Add MultilingualPolicyFilter

manuelbrack · manuelbrack · commit 76cecc3a4e11 · 2024-04-24T16:37:13.000+02:00
diff --git a/src/datatrove/pipeline/filters/multilingual_policy_filter.py b/src/datatrove/pipeline/filters/multilingual_policy_filter.py
@@ -38,6 +38,8 @@ class MultilingualPolicyFilter(BaseFilter):
     Args:
         exclusion_writer: optionally pass in a writer that will save the dropped documents
         language: used to determine policy strings and for language specific punkt tokenizer from nltk
+        split_paragraph: by default (as in the paper) split on "\n".
+            Set to "False" to apply the filters to each sentence instead of to each line
         min_num_sentences: remove documents that do not have at least this number of sentences (after line filtering).

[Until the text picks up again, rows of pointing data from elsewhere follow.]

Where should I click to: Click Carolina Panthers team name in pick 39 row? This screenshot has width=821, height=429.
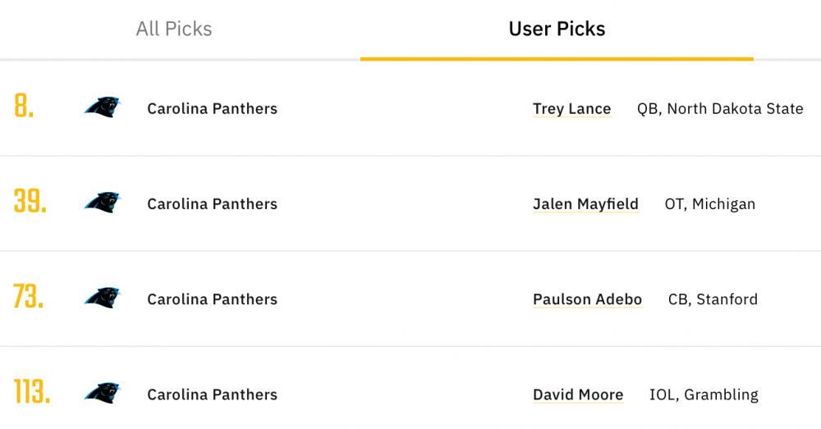(212, 203)
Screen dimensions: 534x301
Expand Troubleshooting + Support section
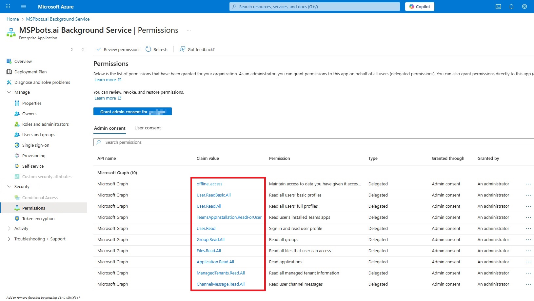[x=9, y=239]
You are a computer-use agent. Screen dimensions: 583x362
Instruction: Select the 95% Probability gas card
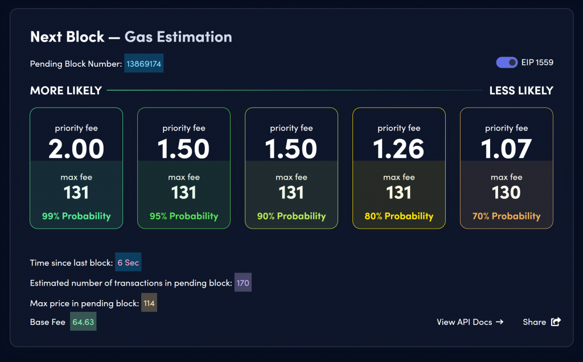pyautogui.click(x=184, y=168)
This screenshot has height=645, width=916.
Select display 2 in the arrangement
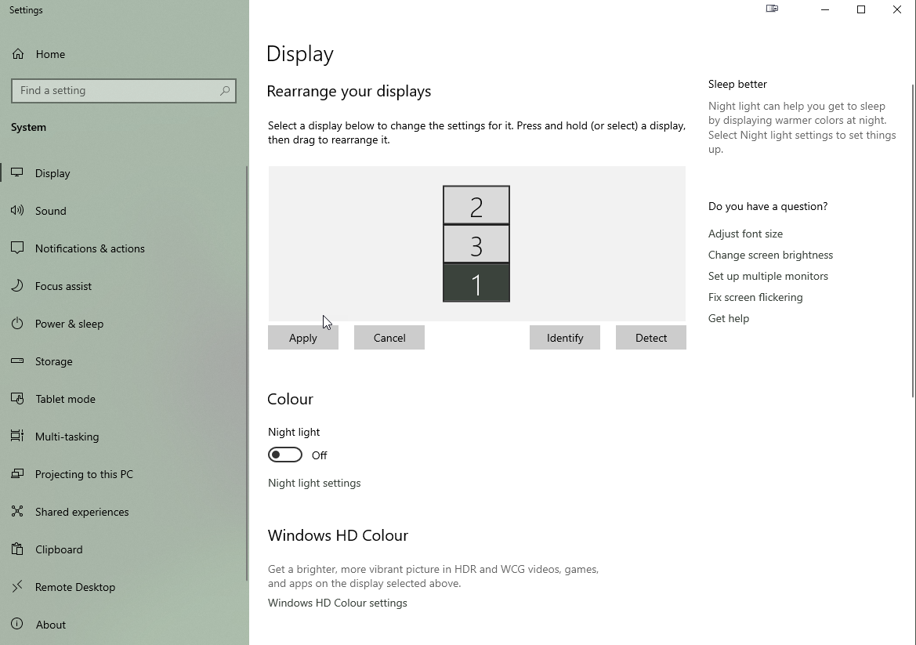point(476,205)
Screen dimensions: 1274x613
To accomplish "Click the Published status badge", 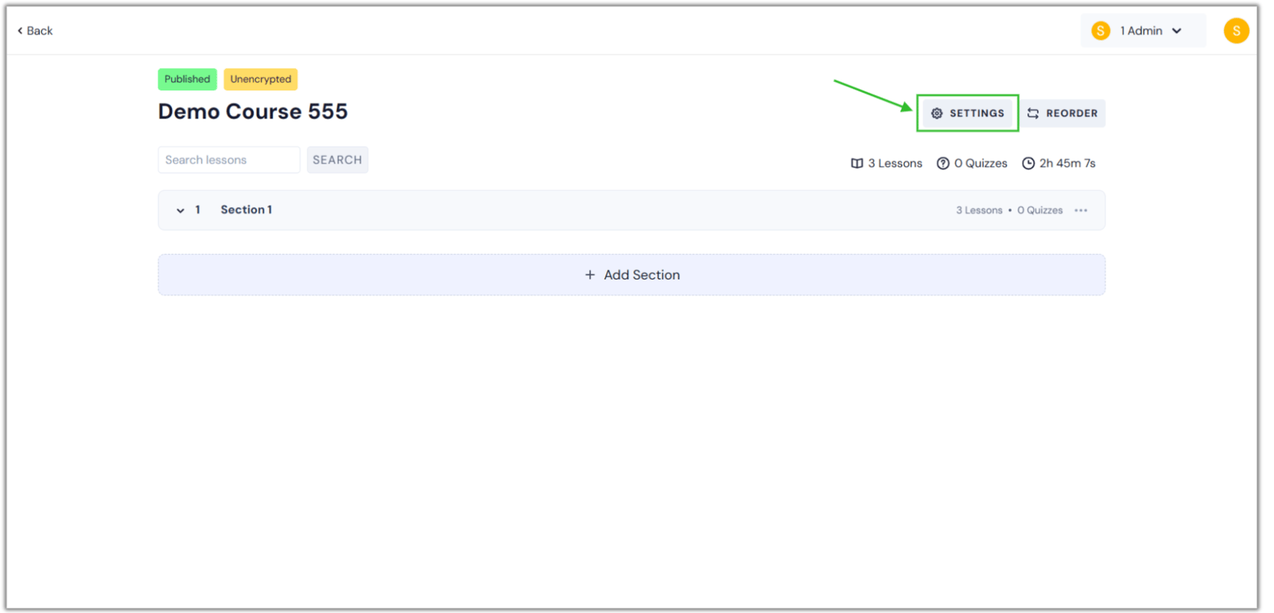I will coord(187,79).
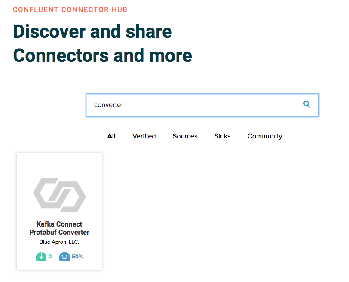
Task: Click the green download count icon
Action: point(41,256)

             set to -1 to disable
     """
@@ -49,11 +51,12 @@ def __init__(
         self,
         exclusion_writer: DiskWriter = None,
         language: str = "german",
+        split_paragraph: bool = True,  # default as used on c4. Set to "False" to split with sent_tokenize
         min_num_sentences: int = 5,  # set to -1 to disableQ
     ):
         super().__init__(exclusion_writer)
         self.language = language
-
+        self.split_paragraph = split_paragraph
         self.min_num_sentences = min_num_sentences
 
     def filter(self, doc: Document) -> bool | tuple[bool, str]: